A Bolívia realizou neste domingo (17) a primeira rodada das eleições gerais, que definiram os candidatos ao segundo turno da disputa presidencial. O resultado confirmou uma guinada política no país, após mais de duas décadas de domínio do partido de esquerda Movimento ao Socialismo (MAS).
Segundo o Tribunal Supremo Eleitoral, o candidato Rodrigo Paz Pereira, do Partido Democrata Cristão (PDC), liderou a votação com 32,1% dos votos válidos. Em segundo lugar ficou o ex-presidente Jorge “Tuto” Quiroga, da aliança conservadora Libre, com 26,9%. Ambos disputarão o segundo turno marcado para 19 de outubro.
O empresário Samuel Doria Medina, que aparecia entre os favoritos, surpreendeu ao terminar em terceiro lugar, com 19,9%. Já o jovem senador Andrónico Rodríguez, dissidente do MAS, ficou com 8,1%. O candidato governista Eduardo del Castillo, apoiado pelo atual presidente Luis Arce, não chegou a 4% dos votos, marcando a pior performance do MAS desde sua criação.

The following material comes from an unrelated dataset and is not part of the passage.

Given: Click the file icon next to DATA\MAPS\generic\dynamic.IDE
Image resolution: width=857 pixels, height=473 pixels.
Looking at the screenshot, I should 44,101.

Outro dado que chamou atenção foi o elevado número de votos nulos e brancos, que chegou a quase 20% do total, resultado de um boicote incentivado pelo ex-presidente Evo Morales, impedido de concorrer após decisão judicial que barrou sua candidatura.
Crise econômica e mudança política
O pleito acontece em meio a uma das piores crises econômicas da história boliviana, com inflação acima de 20%, escassez de combustível e falta de dólares no mercado. A instabilidade acelerou o desgaste do governo e abriu espaço para a oposição.
Analistas políticos apontam que o segundo turno será decisivo para definir os rumos da Bolívia. Independentemente do vencedor, a eleição já representa o fim de um ciclo: após 20 anos, o MAS deixa de ser a principal força política do país.